Om de rol van calditol in de membranen van Sulfolobus acidocaldarius te identificeren, de onderzoekers gebruikten tools in vergelijkende genomics, gen verwijdering, en lipide-analyse om een bepaald eiwit binnen de klasse van radicale S-andenosylmethionine (SAM) enzymen te vinden die nodig zijn om calditol te synthetiseren. Toen ze zochten naar wat dat eiwit codeerde in calditol-producerende archaeale genomen, ze vonden slechts een paar kandidaat-genen.
Om het belang van het eiwit voor zuurtolerantie te testen, de onderzoekers creëerden mutanten - waarbij de membraangerelateerde genen waren verwijderd - en analyseerden hun lipiden. Door de calditol-vrije mutant te onderwerpen aan zeer zure omstandigheden, de onderzoekers konden de ware functie van de calditolcomponent van het membraan bevestigen. Alleen de natuurlijk voorkomende, calditol-producerende Sulfolobus en de mutante stam met het radicaal-SAM-gen hersteld, konden groeien na een significante daling van de pH.
"Terwijl Welander en collega's de aanwezigheid van radicale SAM-lipidebiosynthese-genen in bacteriën hebben aangetoond, dit is de eerste keer dat een ondubbelzinnig is geïdentificeerd in archaea, " zegt de dagvaarding. "Calditol-gekoppeld aan membraanlipiden in deze organismen verlenen significante beschermende effecten."
Welander voegt eraan toe:"Onderzoekers hebben jarenlang de hypothese geopperd dat de productie van calditol dit soort beschermend effect zou hebben, maar dit is niet direct aangetoond. Hier tonen we eindelijk deze link rechtstreeks."
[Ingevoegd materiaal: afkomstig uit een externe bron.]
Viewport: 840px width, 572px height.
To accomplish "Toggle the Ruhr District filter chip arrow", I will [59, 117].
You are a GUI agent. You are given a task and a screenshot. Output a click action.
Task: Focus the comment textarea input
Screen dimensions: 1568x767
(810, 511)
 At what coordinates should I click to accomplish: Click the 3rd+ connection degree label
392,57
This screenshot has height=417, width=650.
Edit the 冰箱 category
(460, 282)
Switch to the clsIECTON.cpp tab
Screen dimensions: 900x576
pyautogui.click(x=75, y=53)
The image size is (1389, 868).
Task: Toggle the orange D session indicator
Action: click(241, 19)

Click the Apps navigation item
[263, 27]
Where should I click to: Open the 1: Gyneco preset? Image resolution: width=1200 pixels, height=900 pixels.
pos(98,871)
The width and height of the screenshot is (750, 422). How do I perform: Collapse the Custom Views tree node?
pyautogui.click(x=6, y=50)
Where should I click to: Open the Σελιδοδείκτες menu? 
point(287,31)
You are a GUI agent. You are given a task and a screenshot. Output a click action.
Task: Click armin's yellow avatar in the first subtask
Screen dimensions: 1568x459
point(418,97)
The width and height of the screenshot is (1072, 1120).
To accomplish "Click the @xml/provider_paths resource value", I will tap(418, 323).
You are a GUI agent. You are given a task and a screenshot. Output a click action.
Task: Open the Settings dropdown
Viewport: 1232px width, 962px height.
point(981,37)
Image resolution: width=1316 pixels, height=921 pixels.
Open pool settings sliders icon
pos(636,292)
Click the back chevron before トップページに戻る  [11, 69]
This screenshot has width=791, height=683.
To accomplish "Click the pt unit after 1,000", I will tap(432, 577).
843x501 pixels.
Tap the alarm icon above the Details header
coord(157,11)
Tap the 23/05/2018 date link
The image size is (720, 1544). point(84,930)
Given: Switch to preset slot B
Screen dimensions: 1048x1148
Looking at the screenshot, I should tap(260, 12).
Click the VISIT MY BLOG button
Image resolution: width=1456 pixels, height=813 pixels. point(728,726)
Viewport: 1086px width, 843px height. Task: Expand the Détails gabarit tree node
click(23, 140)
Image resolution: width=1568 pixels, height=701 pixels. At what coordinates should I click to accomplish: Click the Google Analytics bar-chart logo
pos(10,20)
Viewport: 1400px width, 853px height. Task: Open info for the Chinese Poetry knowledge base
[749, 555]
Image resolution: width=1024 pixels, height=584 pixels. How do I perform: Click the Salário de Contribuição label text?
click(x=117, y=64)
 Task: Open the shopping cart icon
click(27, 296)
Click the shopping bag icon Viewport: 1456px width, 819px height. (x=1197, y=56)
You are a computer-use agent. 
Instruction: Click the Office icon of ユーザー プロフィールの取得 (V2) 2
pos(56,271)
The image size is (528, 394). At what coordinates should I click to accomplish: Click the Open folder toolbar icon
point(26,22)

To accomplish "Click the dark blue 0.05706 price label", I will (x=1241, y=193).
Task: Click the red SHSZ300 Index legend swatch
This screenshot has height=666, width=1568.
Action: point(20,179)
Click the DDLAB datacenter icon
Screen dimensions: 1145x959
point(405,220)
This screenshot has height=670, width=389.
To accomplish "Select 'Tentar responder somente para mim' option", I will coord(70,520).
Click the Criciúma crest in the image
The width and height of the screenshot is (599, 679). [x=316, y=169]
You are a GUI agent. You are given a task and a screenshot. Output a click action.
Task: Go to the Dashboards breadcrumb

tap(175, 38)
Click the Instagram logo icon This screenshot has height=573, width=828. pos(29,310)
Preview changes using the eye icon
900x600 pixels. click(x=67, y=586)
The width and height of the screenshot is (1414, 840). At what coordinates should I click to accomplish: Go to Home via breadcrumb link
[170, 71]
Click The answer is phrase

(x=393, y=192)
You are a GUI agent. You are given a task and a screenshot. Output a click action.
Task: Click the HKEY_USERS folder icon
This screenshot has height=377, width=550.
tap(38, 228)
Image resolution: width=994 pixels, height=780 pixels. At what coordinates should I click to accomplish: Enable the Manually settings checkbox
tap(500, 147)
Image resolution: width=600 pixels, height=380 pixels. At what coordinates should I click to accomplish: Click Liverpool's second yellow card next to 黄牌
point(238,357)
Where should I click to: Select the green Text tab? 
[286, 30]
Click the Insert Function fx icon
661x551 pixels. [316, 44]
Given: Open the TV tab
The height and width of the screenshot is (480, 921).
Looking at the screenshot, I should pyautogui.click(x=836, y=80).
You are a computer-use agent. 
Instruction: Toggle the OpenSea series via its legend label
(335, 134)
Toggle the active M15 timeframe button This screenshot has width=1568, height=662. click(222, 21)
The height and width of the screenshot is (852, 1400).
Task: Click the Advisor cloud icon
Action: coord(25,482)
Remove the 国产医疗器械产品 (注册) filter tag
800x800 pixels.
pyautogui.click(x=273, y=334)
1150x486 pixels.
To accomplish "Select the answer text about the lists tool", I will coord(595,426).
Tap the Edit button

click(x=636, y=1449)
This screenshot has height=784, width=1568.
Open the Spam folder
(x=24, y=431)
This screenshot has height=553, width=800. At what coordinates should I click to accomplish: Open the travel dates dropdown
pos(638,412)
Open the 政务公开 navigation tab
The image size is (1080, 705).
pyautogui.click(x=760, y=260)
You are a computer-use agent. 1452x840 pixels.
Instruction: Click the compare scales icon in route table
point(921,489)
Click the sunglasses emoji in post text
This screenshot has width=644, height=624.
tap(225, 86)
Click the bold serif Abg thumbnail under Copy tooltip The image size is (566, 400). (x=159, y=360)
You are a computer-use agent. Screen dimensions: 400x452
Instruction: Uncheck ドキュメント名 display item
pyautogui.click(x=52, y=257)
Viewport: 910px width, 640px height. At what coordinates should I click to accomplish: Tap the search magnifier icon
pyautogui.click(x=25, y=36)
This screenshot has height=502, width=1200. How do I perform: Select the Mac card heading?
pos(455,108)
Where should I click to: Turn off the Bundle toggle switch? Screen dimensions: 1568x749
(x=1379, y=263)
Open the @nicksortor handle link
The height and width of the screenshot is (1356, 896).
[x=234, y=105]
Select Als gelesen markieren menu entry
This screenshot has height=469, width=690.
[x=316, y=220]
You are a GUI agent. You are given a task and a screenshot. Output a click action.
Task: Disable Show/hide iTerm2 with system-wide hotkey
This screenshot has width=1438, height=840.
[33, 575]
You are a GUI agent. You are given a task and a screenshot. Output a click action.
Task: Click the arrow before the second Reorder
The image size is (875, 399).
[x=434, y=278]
Zelfs verder, het feit dat een radicaal SAM-eiwit betrokken is bij het koppelen van calditol aan de membranen, zou wetenschappers kunnen helpen de chemie en evolutie van membraanlipiden uit een grote verscheidenheid aan omgevingen over de hele planeet beter te begrijpen.
Dagvaarding zegt dat het resultaat spreekt over "de mogelijke aanwezigheid van een verscheidenheid aan andere radicale chemicaliën om membraanlipiden te wijzigen zodra ze zijn gesynthetiseerd."
"Beurtelings, dit zou ons kunnen helpen de biosynthese van andere archaea-specifieke lipiden beter te begrijpen en ons helpen de evolutionaire geschiedenis van deze opvallend onderscheidende membranen te schrijven, " hij zegt.